Adorning The Doctrine

What is this doctrine of God our Saviour of which Titus 2:10 speaks? It is the Gospel, that wonderful message that has come to us from our Saviour God and that has brought peace and life into our once troubled and dead souls.

But how can we adorn that? It is already perfect and all-beautiful. It has not only met our souls' deep need, but has given us the Lord Jesus as a living and glorious Object to satisfy our hearts. Surely that gospel needs no adorning!

But while it is beautiful in our eyes, it is not beautiful in the eyes of the world. To those who know not God it has neither form nor comeliness; they prefer their own "dead works," their vain philosophies, their "science falsely so-called," their pleasures and lusts, to the very revelation of God Himself, which the gospel is. And just as they despised and rejected the Son of God when He was here, so now they despise and reject the Gospel of God which bears witness to Him. It is for us who believe it to bring out its beauties, to adorn it in all things, to show the value of it in our lives, to demonstrate that it is not empty words or unpractical doctrine, but that those words have a living power, give life to the soul and can so transform a man that his life is fruitful and fragrant in all things.

This seems a great thing, and impossible for us to accomplish. It is indeed impossible with men. If men could do it there would be no need for faith or the Holy Ghost. Everything that the Christian is asked to do is impossible with men, but not with God, and when we have believed the Gospel the grace of God delivers us from iniquity, and from our sinful wills that make it impossible, and gives us a new life and power, so that the very slaves who had believed could adorn the doctrine of God our Saviour in all things, and this is the normal life of all who have been saved by God's grace.

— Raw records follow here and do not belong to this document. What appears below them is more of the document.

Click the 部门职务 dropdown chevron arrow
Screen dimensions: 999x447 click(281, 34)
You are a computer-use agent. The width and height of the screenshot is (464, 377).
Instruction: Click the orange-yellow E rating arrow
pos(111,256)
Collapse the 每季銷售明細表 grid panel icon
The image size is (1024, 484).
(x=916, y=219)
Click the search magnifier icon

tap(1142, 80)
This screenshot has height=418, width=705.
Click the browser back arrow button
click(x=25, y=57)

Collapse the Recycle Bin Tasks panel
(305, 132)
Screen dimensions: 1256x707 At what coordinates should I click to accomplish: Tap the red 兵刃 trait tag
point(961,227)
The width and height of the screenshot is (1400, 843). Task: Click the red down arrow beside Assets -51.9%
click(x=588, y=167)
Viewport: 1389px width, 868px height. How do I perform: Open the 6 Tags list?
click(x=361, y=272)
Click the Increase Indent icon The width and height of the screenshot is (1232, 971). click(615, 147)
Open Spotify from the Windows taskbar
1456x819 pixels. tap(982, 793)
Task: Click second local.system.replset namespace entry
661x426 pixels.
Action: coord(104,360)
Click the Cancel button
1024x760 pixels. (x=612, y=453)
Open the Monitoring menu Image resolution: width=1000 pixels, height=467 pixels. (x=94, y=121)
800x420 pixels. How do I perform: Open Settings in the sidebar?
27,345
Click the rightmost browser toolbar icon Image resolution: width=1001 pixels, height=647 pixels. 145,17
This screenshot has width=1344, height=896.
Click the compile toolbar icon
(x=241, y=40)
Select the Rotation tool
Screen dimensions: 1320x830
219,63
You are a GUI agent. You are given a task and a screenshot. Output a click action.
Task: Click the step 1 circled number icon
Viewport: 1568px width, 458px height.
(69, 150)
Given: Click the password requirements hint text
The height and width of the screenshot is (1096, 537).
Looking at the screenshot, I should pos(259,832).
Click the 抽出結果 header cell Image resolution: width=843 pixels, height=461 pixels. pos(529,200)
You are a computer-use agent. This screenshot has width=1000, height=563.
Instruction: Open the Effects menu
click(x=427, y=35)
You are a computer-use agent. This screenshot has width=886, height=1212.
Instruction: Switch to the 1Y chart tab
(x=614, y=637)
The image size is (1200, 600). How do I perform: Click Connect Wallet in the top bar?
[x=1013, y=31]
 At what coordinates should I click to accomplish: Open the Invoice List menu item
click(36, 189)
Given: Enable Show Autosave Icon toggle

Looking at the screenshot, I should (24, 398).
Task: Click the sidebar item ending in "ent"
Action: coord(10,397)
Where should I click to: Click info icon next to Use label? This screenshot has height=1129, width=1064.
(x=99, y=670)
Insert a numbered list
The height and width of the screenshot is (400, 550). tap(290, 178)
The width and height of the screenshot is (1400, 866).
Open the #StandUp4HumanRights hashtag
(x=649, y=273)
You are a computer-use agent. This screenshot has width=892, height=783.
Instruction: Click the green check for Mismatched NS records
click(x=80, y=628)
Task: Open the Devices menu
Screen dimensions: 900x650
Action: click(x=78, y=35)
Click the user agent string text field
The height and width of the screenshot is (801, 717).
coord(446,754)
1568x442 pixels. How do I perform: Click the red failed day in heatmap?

A hyacinth bulb shall illustrate it. Nothing could be less attractive than a hyacinth bulb. The gardener knows its value, he understands well the beauties that lie hidden in it. But a man who saw one for the first time would not go into raptures about it, nor set it as an ornament amongst the treasures in his drawing-room. He might treat it as a certain servant-maid of whom I heard treated a parcel of them that the master of the house brought home one day. At dinner-time she said to the mistress, "I cooked them onions, ma'am, that the master brought home, but they had neither taste nor smell, so I threw them away." But give the hyacinth bulb to the gardener, let him treat it as his skill teaches him it should be treated. Then will it strike its filaments deep, and send up its glorious spikes of flowers, to delight every eye, and shed its fragrance wherever it is placed.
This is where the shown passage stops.